Amazon a permis une diffusion extraordinaire des livres, français ou étrangers. Et le fait de ne pas payer le port n'est pas perçu par le lectorat comme une concurrence déloyale mais comme un accès enfin égalitaire à la source littéraire. Pourquoi, parce que certains habitent loin de tout, devraient-ils payer plus, et donc être sanctionnés ? Surtout, alors que certaines librairies se plaignent, pourquoi ne mettent-elles pas leurs particularités en avant au lieu d'essayer de briser celles des concurrents ? Voilà bien la mentalité française : un modèle réussit, on tente de lui mettre des bâtons dans les roues plutôt que de chercher à proposer autre chose en tirant profit d'avantages que le concurrent n'a pas.
Et j'ajoute qu'en ayant vu les pratiques de certains libraires ou bouquinistes, je suis très content de commander régulièrement sur Amazon, qui d'ailleurs m'a toujours renvoyé mes commandes quand la Poste parvenait à les perdre (ou à les voler, je ne sais pas s'ils sont plus incompétents que malhonnêtes).

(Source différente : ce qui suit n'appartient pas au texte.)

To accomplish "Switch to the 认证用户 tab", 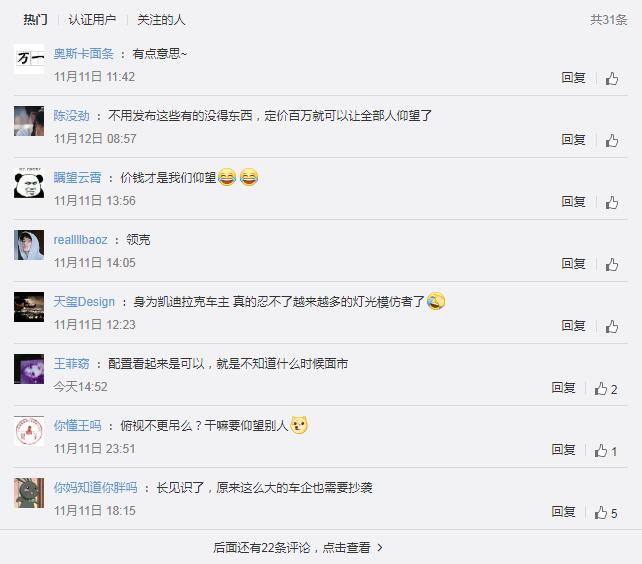I will click(92, 19).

Etre du côté des libraires, oui, mais quand ils le méritent (j'ai notamment déjà cité, dans la région, le cas d'Hisler BD bis, à Thionville, dont les vendeurs me semblent être aussi sympathiques que compétents et patients) et pas juste par idéologie venue de je ne sais quel lobby poussif.
Attention donc à ne pas aller trop vite dans l'amalgame qui consiste à penser qu'une grosse société n'a que des effets pervers, Amazon a fait plus pour la littérature (en province au moins) que tous les ministres de la culture ou tous les conseils régionaux depuis 50 ans. Non par altruisme, mais parce que, parfois, le business rejoint l'art, la morale et la justice.